Horizontally Scaling the Central Authority

Has anybody tried to horizontally scale the central authority? By that I mean having more than one process running (potentially on different machines) and then always sending the requests to a given canvas doc to the right process and also handing what has to be done when one of the nodes goes down and things like that.

This seams to be a common NodeJS services scaling problem and I was hoping to find a proved library or tool that helps with that.

I’m just using a single PostgreSQL node as my authority (implements appropriate locking) and has notify/listen powering WebSocket broadcast of changes, technically I can horizontally scale the stateless Node.js servers that sit in front, but it’s all I/O bound at the database so there’s no need.

Isn’t there a limit as to how many people can effectively work on the same document simultaneously without it socially getting to be an organizational mess?

Before using ProseMirror, Fidus writer had at one time a complex redis pubsub setup whereby individual end users could be connected to different servers and still edit the same document together… when switching to ProseMirror we reevaluated that. Having that many authors in a single document likely never makes sense. What makes more sense when scaling up to many servers, is to filter by URL and have different servers handle different individual documents. So for example one server can handle all messages for document 4, 10, 15, 21 and 78 and another for document 5, 6, 7, 12, 14, 99 and 278.

Yes, I also think there will always be at most one server per document and that a load balancer should sit in front of the servers and always send requests for a given document to the same server. My questions was more regarding how can this be implemented. From what I’ve been reading using HAProxy and making the stickyness based on URL instead of user session should work. Are you using a similar approach?

@FelipeTaiarol Using the URL to channel requests by load balancer sounds like what I read up on when removing redis. We have not actually had a need to use this so far.

@FelipeTaiarol what ID system do you use to address documents?

Do you mean how do I generate the ID? I just create a string with the current timestamp followed by 20 random characters. I figured out how to scale it using HAProxy and this configuration:

    maxconn 256

    mode http
    timeout connect 5000ms
    timeout client 50000ms
    timeout server 50000ms

frontend http-in
    bind *:80
    default_backend servers

backend servers
    balance roundrobin
    stick-table type string size 200k expire 30m
    option httpchk GET /health
    http-check expect status 200
    stick on path,word(2,/)  if { path_beg /documents/ }
    server server1 check inter 250
    server server2 check inter 250

listen stats
    mode            http
    log             global
    maxconn 10
    stats enable
    stats hide-version
    stats refresh 5s
    stats show-node
    stats auth admin:password
    stats uri  /haproxy?stats

The URL always has the document id and once HAProxy routes a given ID to a server it will always route requests to that same ID to the same server. It will also send a HTTP GET to /health to each server at every 250ms and if one of them is down it will clean those entries from the stick-table.
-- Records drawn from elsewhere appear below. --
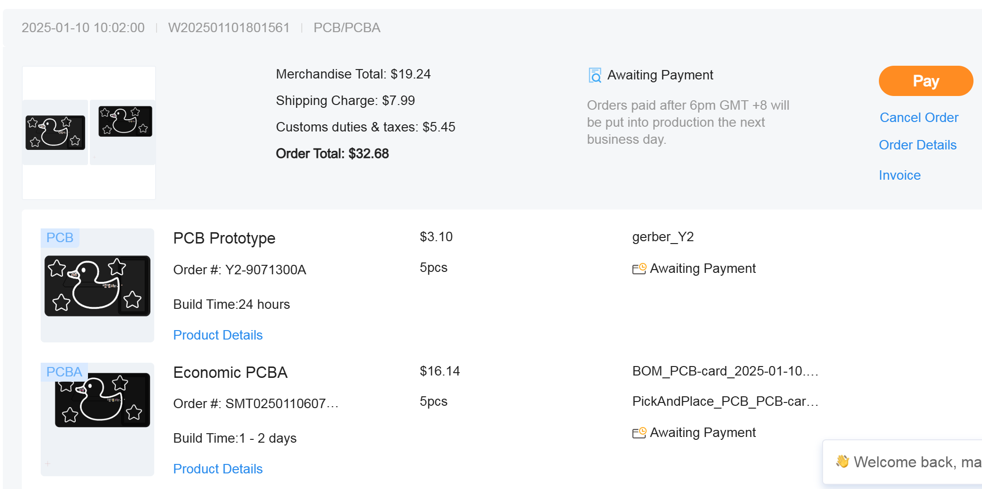
Task: Click the BOM_PCB-card file name
Action: click(x=725, y=371)

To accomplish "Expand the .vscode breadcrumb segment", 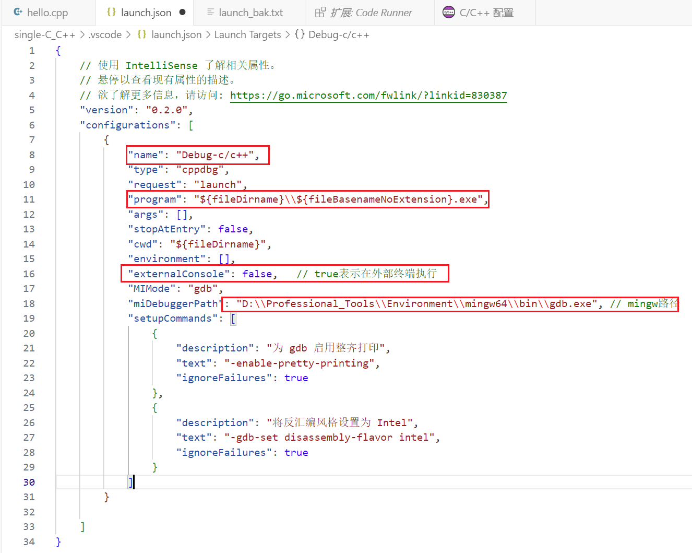I will (105, 34).
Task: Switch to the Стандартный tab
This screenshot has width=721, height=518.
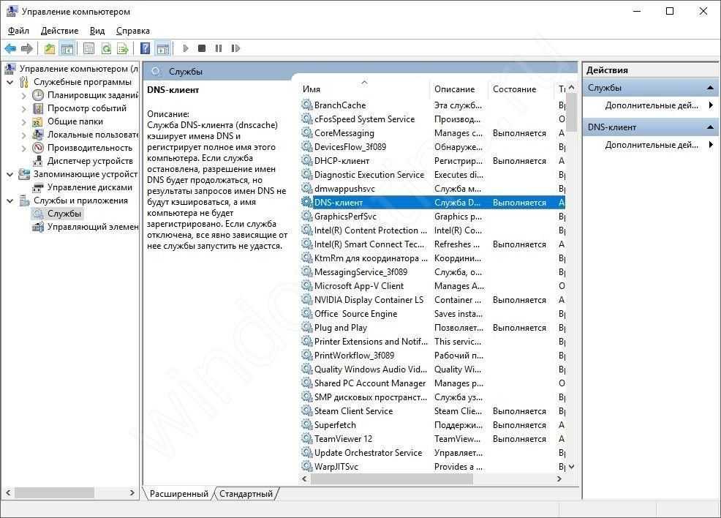Action: (246, 494)
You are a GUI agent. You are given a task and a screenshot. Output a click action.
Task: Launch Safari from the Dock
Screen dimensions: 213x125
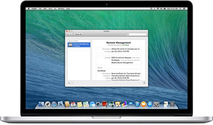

stick-table type string size 200k expire 30m

Does this mean that the affinity only lasts for 30m? What happens after that time, or if the backend goes down?

Yes, it will keep the entries on the table for 30m. If a document is not accessed for more than 30m the entry will be removed from the table. That means the next access will go to a random node.

If one of the backend servers goes down HAProxy will stop sending requests to them, future requests that were previously being sent to that server will be sent to the others.

Having said that, it is the first time I use HAProxy and I still don’t have it running in production so take everything I say with a grain of salt :wink:

hi @FelipeTaiarol I was just wondering at what user count you ran into scaling problems. Was it the number of connections or the time needed for processing?

I saw some problems at 500 concurrent users actively writing to the document (load testing, not actual usage). I would like to be able to split the load between services not only for performance reasons but also for zero downtime deployments and things like that. The biggest problem is on startup, we have more than 20k documents already.